Never before have so many children and young people with unexplained symptoms been admitted to Norwegian hospitals.
Teenage Life Interrupted is a story from inside the hospital in Northern Norway where we’re invited into the treatment room following two doctors and the treatment of four teenage girls. How can we as a society accept that so many of our children are losing their childhood and youth due to symptoms that doctors cannot find a physiological explanation for? Could there be an effective treatment for these patients? These are the underlying questions in this documentary. The film follows doctors Hans Petter Fundingsrud and Elin Drivenes, who specialize in treating children with unexplained symptoms. They ask questions that haven’t been asked before and see connections other doctors have overlooked. We get to be part of small miracles when the girls and their families finally get an explanation for what is wrong with them and and an understanding of the child’s complex being.

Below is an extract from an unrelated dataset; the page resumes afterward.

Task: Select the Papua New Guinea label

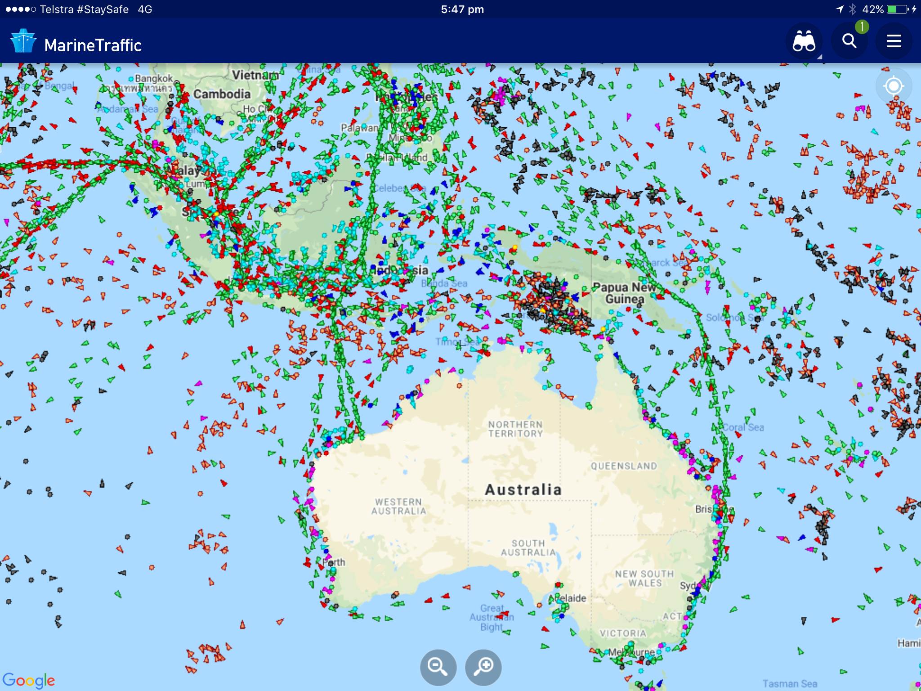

RIFF: Can you tell us what the context of the film means to you?
Elin Drivenes: Now, for me, it’s important that… because the patients I see, they come to a hospital, to a children’s ward, where we see children with somatic diagnoses, like real pain and real fatigue. And often they are met with, “There’s nothing wrong with your foot”. Like with Thea, we saw that there was nothing wrong with her foot, but her experience was that there was something wrong with her foot. So a lot of these patients, they meet their doctor, and the doctor says, “There’s nothing wrong, you can go home”. Or they say, “Nothing is wrong, but it has to be something about how stressful your life is, let’s go to see a psychiatrist”. And those patients, they won’t feel met, understood. They will feel that you don’t trust them. So for me, it’s important to tell the world that these symptoms are real. It’s not something you create in your own head. Pain is pain, no matter if the pain is because of a broken leg, or the pain is because your father is putting all his stuff in your bucket. So for me, it’s important for the patients to show them that I trust you. When you feel pain, it’s true for you and it’s true for us. And the help is here. There is help for this kind of pain and the help is not a painkiller, it’s another thing. But not giving painkillers doesn’t mean that we don’t trust that the pain is real. So I hope the film will talk to other doctors, especially doctors who work in hospitals for somatic diseases. But I also hope it talks to patients, so they will feel that what I feel in my body is real. That I’m feeling encouraged. And to give it status, being sick in this way.

RIFF: That leads perfectly into our next question, which is, what do you hope the effects of the film will be?
Elin Driveness: I hope for more money for this way of thinking. More doctors who dare to ask those questions. That dare to sit back and not just tell the patient what’s wrong. You see, for example, with Thea, we understood that the troubles the father had was a big load for Thea. But I couldn’t just say it, because if I said, “Thea, I think it’s because your father has been so depressed after his son killed himself”, it wouldn’t have meant anything for her. But because we made room for the father to say it himself, it meant something for her.
RIFF: And finally, why should people see the film?
Elin Driveness: To get hope. To learn to trust other people. To learn to see the people around them. And to be brave enough to ask questions that show that you are interested. To help people around you find another way.
RIFF 2025 takes place in Reykjavík from September 25th to October 5th. Teenage Life Interrupted is screening at RIFF, part of A Different Tomorrow section.